Aim of the task
Only lines with the word "width" are wanted; copy each of them from the listing below.

Given records
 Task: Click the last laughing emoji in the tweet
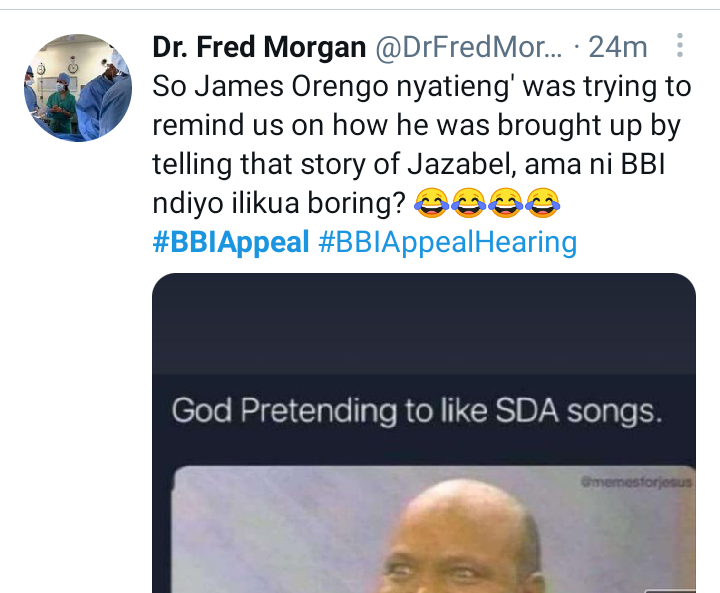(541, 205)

* * *

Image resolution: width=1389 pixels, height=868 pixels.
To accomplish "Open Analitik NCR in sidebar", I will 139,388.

--

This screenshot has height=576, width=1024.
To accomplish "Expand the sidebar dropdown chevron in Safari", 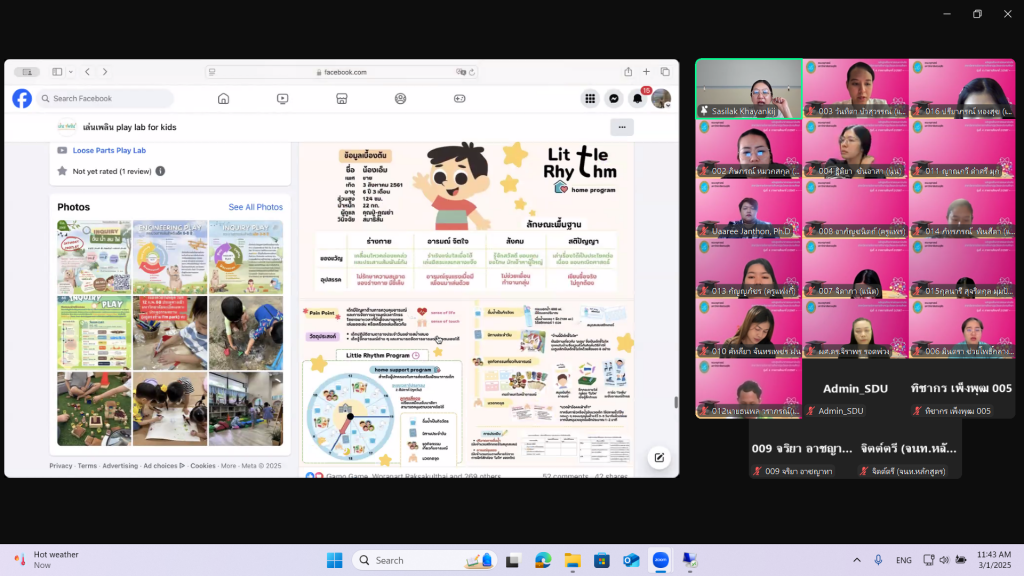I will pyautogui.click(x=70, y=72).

Result below
Image resolution: width=1389 pixels, height=868 pixels.
This screenshot has height=576, width=1024.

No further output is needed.